VAURIEN, de Mehdi Senoussi – 1h30
Avec Mehdi Senoussi, Karine Testa, Romane Bohringer, Carlo Brandt
Sortie : mercredi 19 septembre 2018
Mon avis 3 sur 5
Le pitch ?
Après cinq ans d’études supérieures, Red est toujours à la recherche d’un travail et lutte chaque jour contre l’exclusion. Lentement, il s’éloigne d’Anna, l’amour de sa vie. Suite à une lettre lui signifiant sa radiation, il se rend à l’Agence pour l’Emploi, où on lui refuse un rendez-vous. N’ayant plus rien à perdre, il prend alors en otage le personnel et le public.
Et alors ?
Bien des passeurs par la case mode emploi se reconnaîtront sans doute dans ce personnage de cadre qui n’en peut plus mais qui, lui, passe à l’acte. En montrant la mécanique infernale qui plonge le chômeur diplômé et, en prime, faisant partie de la minorité dite visible, dans la déprime, Vaurien décrit, à la manière d’un thriller avec un personnage principal arborant le dérisoire masque Anonymous, le ras-le-bol bureaucratique qui résonne particulièrement, même si le tournage ne date pas d’hier, dans ces époques « macroniennes ». Mehdi Senoussi souligne : « Je ne peux m’empêcher de faire le parallèle entre le personnage de Redouane et ma propre expérience. Combien de personnes ont connu ces moments de doute ? Les nuits sont plus longues que les jours et les jours plus sombres que les nuits. Combien d’hommes et de femmes puisent au fond d’eux-mêmes la force de continuer à avancer, à se battre et ne pas céder ? Je me sens proche de cet homme. Je pourrais être lui ! Il peut être n’importe qui ! Demain, cela peut être vous ! Le chômage est au cœur de l’actualité.
Signe des temps, ce premier film engagé ne sort que dans une quarantaine de salles en France, les grands réseaux de distribution préférant sans doute miser sur les films de divertissement que de mettre un peu de sel sur les blessures béantes de la société française.

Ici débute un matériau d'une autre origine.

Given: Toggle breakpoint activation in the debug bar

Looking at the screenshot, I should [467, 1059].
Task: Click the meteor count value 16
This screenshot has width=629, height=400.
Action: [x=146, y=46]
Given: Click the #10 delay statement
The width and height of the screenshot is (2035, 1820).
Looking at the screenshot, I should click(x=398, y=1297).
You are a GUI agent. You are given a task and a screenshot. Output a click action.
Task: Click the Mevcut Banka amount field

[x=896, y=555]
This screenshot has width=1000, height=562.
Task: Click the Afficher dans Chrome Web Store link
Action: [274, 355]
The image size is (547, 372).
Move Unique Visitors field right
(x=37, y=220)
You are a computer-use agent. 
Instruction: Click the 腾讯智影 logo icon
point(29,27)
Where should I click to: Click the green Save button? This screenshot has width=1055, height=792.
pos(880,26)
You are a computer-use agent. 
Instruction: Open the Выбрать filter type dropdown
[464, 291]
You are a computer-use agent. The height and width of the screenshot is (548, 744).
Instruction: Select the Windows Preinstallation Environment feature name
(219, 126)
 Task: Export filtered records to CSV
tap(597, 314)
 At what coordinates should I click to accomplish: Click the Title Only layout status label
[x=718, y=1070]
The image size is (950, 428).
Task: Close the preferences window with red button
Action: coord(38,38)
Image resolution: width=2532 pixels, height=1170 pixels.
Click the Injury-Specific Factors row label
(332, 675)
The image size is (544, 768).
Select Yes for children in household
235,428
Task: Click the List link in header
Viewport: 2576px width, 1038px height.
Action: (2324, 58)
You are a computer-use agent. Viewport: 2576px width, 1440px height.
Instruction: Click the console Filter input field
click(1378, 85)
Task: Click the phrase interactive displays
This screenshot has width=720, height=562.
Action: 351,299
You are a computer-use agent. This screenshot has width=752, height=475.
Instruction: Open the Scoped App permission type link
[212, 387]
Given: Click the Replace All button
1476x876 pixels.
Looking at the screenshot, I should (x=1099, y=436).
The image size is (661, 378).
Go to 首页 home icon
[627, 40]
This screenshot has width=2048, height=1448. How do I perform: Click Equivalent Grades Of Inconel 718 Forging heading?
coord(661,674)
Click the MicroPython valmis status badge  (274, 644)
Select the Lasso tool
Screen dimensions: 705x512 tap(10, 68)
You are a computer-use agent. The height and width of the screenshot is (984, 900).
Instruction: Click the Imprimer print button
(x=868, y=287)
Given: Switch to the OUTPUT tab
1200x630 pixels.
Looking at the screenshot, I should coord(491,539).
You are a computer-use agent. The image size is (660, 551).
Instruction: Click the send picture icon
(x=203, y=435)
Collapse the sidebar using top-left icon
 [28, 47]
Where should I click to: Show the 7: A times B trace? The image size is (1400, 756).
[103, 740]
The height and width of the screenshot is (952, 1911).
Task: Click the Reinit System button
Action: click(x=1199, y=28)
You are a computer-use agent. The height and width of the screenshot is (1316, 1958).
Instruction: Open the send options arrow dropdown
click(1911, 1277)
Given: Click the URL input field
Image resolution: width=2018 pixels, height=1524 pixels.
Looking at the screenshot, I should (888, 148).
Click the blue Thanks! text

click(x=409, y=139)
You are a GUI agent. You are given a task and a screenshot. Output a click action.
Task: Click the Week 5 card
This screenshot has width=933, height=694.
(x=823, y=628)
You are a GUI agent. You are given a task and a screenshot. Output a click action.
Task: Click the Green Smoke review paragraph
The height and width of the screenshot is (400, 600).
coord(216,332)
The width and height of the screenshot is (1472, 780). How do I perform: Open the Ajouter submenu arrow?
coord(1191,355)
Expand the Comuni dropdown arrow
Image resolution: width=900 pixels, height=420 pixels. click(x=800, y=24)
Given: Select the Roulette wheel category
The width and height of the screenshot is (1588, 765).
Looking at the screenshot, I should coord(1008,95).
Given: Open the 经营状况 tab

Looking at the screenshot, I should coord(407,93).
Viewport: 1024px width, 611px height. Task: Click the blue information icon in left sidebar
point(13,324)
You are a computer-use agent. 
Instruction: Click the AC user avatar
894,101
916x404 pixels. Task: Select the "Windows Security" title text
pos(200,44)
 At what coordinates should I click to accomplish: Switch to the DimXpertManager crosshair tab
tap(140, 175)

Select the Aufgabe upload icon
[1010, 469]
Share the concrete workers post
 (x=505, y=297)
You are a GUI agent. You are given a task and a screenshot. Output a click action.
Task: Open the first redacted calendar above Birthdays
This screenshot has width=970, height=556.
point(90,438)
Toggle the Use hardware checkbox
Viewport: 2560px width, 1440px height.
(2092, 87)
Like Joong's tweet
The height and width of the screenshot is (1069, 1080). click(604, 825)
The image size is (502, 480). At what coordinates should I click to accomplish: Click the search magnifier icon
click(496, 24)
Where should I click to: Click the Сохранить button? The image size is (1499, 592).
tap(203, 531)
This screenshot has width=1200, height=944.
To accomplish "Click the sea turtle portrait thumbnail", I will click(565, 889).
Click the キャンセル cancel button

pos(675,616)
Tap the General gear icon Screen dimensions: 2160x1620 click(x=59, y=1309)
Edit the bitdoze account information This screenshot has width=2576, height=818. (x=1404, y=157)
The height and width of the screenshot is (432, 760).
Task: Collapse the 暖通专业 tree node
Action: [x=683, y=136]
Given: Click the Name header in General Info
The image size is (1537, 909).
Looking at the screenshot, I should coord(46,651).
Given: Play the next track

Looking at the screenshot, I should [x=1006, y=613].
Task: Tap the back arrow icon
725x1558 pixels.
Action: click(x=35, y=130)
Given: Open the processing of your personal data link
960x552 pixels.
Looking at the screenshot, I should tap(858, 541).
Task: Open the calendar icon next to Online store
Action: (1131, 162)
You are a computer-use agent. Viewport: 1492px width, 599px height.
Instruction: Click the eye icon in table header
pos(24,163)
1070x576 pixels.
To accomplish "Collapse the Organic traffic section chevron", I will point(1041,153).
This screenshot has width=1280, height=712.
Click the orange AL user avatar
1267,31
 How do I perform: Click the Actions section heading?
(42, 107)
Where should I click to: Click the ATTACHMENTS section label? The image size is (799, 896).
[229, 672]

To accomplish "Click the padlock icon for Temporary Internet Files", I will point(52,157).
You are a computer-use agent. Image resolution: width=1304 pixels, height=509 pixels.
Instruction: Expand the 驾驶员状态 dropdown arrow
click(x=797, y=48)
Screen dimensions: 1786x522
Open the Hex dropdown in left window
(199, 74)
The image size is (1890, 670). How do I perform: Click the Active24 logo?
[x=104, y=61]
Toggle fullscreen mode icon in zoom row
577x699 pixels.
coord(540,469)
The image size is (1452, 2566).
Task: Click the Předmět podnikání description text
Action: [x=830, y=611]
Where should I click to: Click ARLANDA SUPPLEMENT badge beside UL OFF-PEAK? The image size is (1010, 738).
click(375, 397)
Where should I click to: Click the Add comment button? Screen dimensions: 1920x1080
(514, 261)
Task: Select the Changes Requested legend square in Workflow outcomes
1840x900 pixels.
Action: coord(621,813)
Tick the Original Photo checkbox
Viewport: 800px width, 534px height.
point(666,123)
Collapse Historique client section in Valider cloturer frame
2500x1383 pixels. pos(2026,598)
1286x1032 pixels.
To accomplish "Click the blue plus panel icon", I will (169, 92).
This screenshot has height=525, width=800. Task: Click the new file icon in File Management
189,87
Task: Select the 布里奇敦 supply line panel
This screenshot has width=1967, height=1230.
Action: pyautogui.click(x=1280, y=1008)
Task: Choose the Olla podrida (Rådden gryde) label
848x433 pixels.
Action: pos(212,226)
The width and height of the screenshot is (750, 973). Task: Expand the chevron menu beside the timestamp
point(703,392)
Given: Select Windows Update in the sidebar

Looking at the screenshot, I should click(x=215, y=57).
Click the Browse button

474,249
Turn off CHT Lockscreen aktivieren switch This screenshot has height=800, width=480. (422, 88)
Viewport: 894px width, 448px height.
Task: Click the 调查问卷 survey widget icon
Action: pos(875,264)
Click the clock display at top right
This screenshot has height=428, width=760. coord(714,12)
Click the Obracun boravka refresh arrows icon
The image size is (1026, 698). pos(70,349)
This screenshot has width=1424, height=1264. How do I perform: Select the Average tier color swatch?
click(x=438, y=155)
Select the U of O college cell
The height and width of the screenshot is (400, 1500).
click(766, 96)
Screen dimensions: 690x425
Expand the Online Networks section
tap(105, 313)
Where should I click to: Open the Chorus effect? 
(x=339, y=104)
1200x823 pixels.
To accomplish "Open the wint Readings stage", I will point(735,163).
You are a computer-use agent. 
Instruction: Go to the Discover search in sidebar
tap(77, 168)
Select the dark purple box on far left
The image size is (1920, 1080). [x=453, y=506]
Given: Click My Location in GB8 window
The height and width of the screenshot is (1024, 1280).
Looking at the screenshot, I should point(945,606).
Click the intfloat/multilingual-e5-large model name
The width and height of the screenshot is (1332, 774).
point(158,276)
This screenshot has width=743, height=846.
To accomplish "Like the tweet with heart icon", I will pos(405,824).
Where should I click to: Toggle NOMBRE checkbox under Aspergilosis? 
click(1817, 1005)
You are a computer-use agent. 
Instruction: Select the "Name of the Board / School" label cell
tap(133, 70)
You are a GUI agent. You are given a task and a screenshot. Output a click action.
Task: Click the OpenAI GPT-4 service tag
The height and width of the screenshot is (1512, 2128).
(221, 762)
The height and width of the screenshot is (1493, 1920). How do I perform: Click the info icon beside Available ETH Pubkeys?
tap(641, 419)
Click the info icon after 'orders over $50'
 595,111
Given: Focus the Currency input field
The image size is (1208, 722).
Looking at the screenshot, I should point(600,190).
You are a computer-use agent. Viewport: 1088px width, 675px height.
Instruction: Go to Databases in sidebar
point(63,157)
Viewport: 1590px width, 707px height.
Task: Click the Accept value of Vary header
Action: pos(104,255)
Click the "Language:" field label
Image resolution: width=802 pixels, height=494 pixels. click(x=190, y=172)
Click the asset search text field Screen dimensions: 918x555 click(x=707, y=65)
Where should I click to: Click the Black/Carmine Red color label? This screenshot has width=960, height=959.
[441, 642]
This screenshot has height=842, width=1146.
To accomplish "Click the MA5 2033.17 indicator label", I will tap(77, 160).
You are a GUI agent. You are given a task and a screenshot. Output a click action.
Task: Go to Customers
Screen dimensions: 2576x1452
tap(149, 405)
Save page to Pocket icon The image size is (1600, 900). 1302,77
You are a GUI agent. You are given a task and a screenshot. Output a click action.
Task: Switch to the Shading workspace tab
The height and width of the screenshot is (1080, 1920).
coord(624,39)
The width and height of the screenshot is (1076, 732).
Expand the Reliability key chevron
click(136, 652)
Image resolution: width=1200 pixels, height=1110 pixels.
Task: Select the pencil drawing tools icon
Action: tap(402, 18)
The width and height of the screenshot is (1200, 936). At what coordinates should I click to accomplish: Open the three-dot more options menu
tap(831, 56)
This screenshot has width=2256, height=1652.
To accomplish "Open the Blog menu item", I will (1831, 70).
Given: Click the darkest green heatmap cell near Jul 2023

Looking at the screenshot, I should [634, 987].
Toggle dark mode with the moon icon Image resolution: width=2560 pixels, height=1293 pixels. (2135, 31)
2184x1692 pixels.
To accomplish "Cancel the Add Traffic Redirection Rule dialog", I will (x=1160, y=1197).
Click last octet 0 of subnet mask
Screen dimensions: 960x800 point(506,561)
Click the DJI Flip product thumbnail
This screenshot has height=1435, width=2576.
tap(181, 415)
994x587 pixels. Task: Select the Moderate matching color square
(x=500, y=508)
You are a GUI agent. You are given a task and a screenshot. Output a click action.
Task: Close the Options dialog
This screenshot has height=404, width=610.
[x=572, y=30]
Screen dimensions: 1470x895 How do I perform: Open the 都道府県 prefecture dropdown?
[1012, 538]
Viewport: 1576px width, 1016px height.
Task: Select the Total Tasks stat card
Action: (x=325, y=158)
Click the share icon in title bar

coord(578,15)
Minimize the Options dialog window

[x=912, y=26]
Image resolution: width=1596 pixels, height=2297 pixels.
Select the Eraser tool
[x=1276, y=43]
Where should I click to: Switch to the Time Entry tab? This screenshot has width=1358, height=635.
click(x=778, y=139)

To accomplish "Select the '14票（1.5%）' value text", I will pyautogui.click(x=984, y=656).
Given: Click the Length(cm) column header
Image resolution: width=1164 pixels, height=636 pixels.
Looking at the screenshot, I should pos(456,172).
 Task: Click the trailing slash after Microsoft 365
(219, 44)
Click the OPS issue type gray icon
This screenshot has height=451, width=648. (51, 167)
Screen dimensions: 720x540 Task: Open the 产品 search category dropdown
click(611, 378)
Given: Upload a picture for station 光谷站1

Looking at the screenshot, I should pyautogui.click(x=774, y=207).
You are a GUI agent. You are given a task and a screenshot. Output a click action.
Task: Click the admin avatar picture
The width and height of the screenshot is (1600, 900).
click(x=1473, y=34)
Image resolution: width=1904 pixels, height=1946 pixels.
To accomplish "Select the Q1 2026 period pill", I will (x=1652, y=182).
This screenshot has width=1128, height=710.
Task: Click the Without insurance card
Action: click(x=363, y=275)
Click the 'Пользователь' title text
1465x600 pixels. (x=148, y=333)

Vaurien n’est pas un « grand » film de cinéma, pénalisé par un montage parfois sinueux, des retours dans le passé un peu trop systématiques, des séquences de cauchemar parfois mal amenées. Sans oublier l’évocation de la maladie de l’animatrice( campée par Romane Bohringer portant le rôle de sa seule voix) et qui apporte une touche de pathos inutile à la dramaturgie. Pour autant, c’est un opus qui touche au cœur car le réalisateur a eu l’astuce, dans la tradition des comédies
italiennes, de glisser de l’humour, souvent noir, dans ce huit-clos social et de clore l’histoire par un rebondissement pas toujours vraisemblable mais porteur d’espoir.
Il est servi par une distribution juste et pas tapageuse : en chômeur ironique et revenu de tout, Carlo Brandt est impeccable avec son visage marqué et ses répliques qui claquent (du style « quant à prendre des risques, il n’a qu’à braquer une banque ») quand Steve Tran, plutôt découvert par des comédies, joue un geek perdu dans son monde et qui a l’air de découvrir la violence sociale.
Et puis, il y a le réalisme de certains moments qui fait mouche et touche le spectateur : les altercations entre Josiane, la vieille cadre de Pôle emploi et Madjid, le
beur diabétique; la veulerie du directeur de l’agence, campé par Jean-Michel Fête, qui s’écroule devant le preneur d’otage mais roule des mécaniques quand on l’interviewe après le dénouement de l’affaire…
Tout cela fait la force d’un film qui défend l’humain contre la mécanique administrative froide en mettant des visages et des moments de vie derrière les froides statistiques médiatisées. Anticipant certaines critiques, Mehdi Senoussi (ci-dessus à droite sur le plateau) a une formule juste : « Petit film, grande cause. » Il faut aller le voir aussi pour cette raison.